1. I have not been re-writing my lists as part of the weekly review to make them neater or to group all the current next actions for a context together. This wasn’t deliberate but I have now discovered I like leaving them as they are because it gives me a very quick visual appreciation of which tasks have been around longer. There are no dates and I don’t feel I need them. Simply seeing an older next action active on a list causes me to ask myself what I’m doing to move on it so that I can get it done. When I created my paper lists I committed to myself that if I was going to spend the time and effort putting the next action on the list then I better be prepared to do something about it. Some of my stale next actions have caused me to re-assess this and in some cases I have realised that I am no longer committed to them for one reason or another. So, they move to Someday/Maybe or they just get deleted.

2. Consistent with previous weeks I am finding I’m naturally reaching for my Cahier to determine what to do next. This is a good feeling as I know that I’m not being distracted by latest and loudest which, particularly at work, is quite easy. More than before I believe I’m capitalising on those little gaps of time before meetings much better. This is in part because I’m not turning to Outlook for my lists and then getting sidetracked with email. Even though I open a separate window for the Calendar and Tasks and one for Email it’s often proved a trap in the past.

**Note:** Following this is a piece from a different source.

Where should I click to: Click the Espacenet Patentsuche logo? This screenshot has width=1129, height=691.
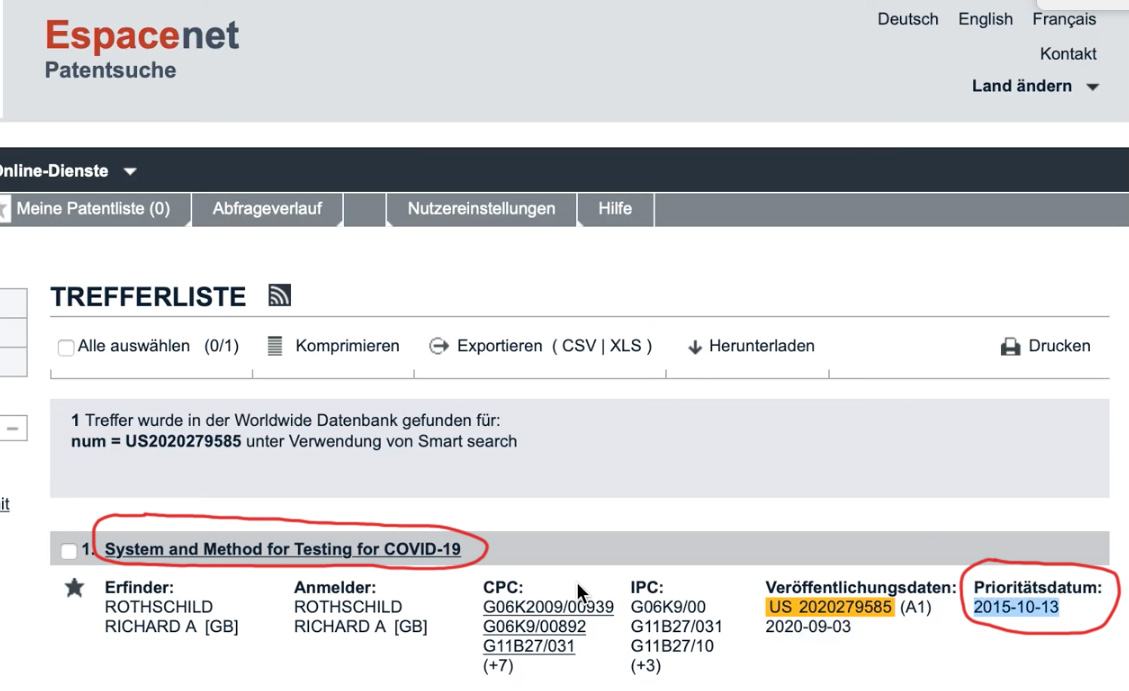coord(141,50)
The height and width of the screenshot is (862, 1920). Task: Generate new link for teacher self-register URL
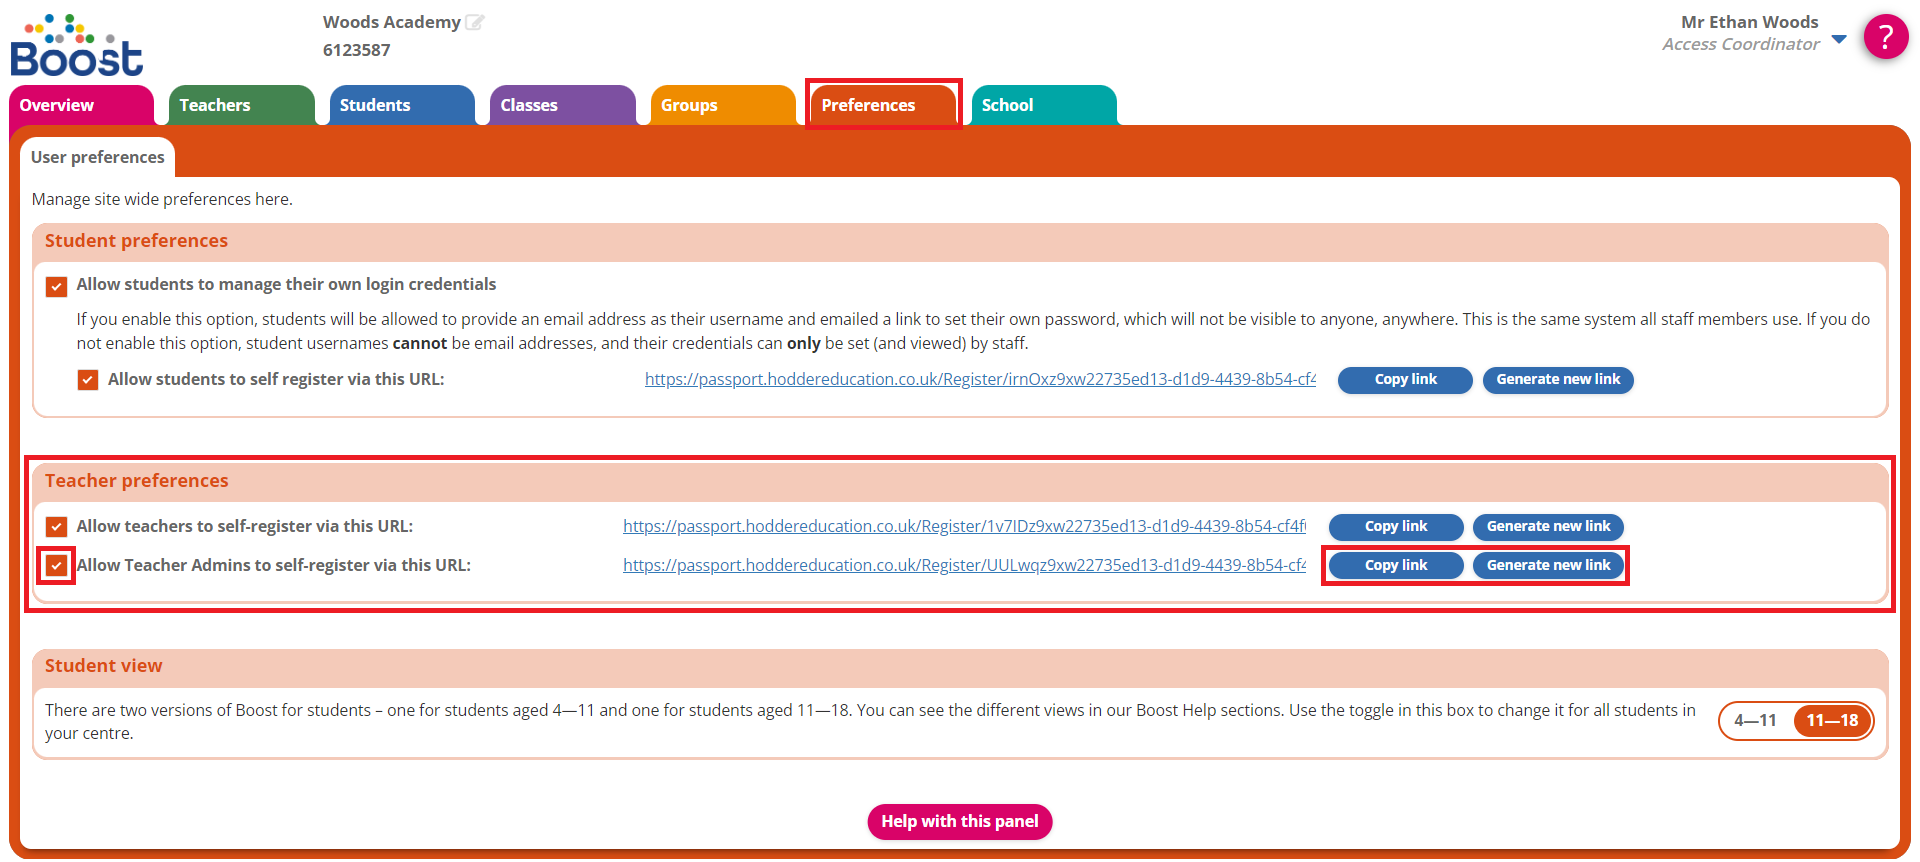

3. Related to the last observation is one I’ve made that I’ll need to work on fixing this coming week. That is, I have found I’m not as attuned to my Calendar in Outlook as I sometimes need to be. Whereas before I made the Calendar the centre of my GTD universe now this emphasis has shifted and my Next Action lists in my Moleskine are. The outcome has been not quite enough consistent attention on those next actions or tickled reminders that are day specific sitting atop the calendar. Nothing has been missed at the end of the day but the focus hasn’t quite been there.

Okay folks, I’ll offer a final post on my trial next week including my decision on whether to make this change permanent.

Got any thoughts or ideas of your own on the shift to paper?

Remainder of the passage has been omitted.